Jackson vs. Shipp will be the marquee match-up of the night. Joe has his hands full for sure, though both players play at the same foot speed, and like the same amount of contact. The key for Shipp is to not give up, even when Jackson makes the tough ones. Both Shipp & Jackson are inside-out threats, but can score on curls near the basket too. Amit Tamir might be guarded on the other end by Jackson though, as he was from time to time last year. Again, we'll see Ridnour against Midgley, and Wethers on James Davis. I have a feeling that we might see more of Andre Joseph since Wethers elevates so well. 

If the Bears keep the score in the 80's, they should win. If it hits the 90's, their chances go way down. I have no doubt that the Bears will play with energy, emotion, and excitement…and I believe they will win this game.
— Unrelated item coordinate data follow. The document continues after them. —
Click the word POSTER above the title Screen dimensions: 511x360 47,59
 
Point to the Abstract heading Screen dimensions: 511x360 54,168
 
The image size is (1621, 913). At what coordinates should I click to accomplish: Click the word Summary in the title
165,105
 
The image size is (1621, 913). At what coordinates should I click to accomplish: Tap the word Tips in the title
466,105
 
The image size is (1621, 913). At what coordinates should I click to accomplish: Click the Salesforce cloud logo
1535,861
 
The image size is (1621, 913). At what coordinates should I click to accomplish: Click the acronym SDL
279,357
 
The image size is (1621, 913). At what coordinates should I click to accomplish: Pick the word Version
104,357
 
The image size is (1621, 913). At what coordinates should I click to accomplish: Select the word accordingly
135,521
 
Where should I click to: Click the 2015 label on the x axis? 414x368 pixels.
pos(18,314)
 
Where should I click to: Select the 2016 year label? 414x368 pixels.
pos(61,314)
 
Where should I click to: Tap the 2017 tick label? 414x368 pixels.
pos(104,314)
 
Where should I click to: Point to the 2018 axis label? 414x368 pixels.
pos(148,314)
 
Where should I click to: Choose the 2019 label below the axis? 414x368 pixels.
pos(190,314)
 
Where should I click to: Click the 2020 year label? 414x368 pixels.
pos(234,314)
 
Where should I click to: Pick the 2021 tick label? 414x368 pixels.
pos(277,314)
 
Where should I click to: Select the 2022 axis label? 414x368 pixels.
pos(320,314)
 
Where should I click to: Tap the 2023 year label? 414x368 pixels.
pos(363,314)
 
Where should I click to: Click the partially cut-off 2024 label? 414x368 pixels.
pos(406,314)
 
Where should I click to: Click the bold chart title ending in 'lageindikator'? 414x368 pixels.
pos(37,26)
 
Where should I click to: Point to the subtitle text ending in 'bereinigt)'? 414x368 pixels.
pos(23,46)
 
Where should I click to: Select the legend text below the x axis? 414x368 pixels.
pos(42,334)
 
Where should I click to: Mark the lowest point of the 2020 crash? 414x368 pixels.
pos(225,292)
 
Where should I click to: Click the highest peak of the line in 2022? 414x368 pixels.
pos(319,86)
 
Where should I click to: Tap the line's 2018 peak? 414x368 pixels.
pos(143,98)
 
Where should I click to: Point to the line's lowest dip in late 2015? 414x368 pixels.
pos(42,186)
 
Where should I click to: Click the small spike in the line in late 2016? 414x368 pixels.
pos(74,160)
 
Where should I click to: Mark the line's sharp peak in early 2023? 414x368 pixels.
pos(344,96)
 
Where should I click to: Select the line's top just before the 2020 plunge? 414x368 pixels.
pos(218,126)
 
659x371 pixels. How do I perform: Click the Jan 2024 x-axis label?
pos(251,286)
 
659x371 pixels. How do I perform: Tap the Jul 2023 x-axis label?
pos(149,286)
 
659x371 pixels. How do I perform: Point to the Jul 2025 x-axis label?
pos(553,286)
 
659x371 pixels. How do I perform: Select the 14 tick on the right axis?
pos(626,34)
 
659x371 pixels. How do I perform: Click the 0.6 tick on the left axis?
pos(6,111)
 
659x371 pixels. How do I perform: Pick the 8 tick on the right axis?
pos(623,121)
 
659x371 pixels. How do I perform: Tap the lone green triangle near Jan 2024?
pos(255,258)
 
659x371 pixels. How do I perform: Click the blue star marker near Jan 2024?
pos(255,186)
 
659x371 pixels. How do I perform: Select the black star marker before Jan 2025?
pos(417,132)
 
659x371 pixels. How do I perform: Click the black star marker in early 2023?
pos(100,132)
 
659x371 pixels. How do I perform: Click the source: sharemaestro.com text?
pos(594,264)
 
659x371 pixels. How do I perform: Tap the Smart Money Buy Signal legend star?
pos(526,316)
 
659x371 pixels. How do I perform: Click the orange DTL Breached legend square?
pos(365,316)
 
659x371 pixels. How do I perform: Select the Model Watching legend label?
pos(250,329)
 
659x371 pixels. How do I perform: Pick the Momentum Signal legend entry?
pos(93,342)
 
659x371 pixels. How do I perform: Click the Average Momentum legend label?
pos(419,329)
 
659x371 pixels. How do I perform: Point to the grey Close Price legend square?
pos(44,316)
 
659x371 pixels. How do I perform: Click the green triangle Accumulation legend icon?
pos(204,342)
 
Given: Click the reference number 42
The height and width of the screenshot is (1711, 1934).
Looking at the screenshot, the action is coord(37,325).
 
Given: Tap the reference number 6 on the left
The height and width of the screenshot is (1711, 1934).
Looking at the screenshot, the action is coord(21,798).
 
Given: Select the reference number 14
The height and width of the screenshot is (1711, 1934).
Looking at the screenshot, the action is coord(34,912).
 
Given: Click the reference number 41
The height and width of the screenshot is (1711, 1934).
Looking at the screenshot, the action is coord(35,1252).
My take is that Oregon will play harder on the offensive end then they will on the defensive end, and that will play right into the Bears hands. We could see a number of runs by both teams, but I have to believe that the Bears will play better defense. There is certainly a ton of incentive for Cal, and I think the Bears have to be confident they can beat the Ducks having split with them last year. I have had this two-game stretch (Stanford at Haas, followed by Oregon at Haas) marked as the two biggest games of the year since I saw the schedule, and I believe the Bears will step it up again. As I said in my Stanford preview, Cal has been waiting all year for the Pac-10 schedule to start. Any Pac-10 team looking to make the tournament has to win their home games. 

I'll go ahead an predict that the player of the game will again be Brian Wethers, though I know I should take Amit Tamir. Richard Midgley should play extremely well and hold his own against Luke Ridnour. I believe Cal is peaking, and I'll draw the final score at 84-78 Cal. I am 9-1 on the year in Predictions.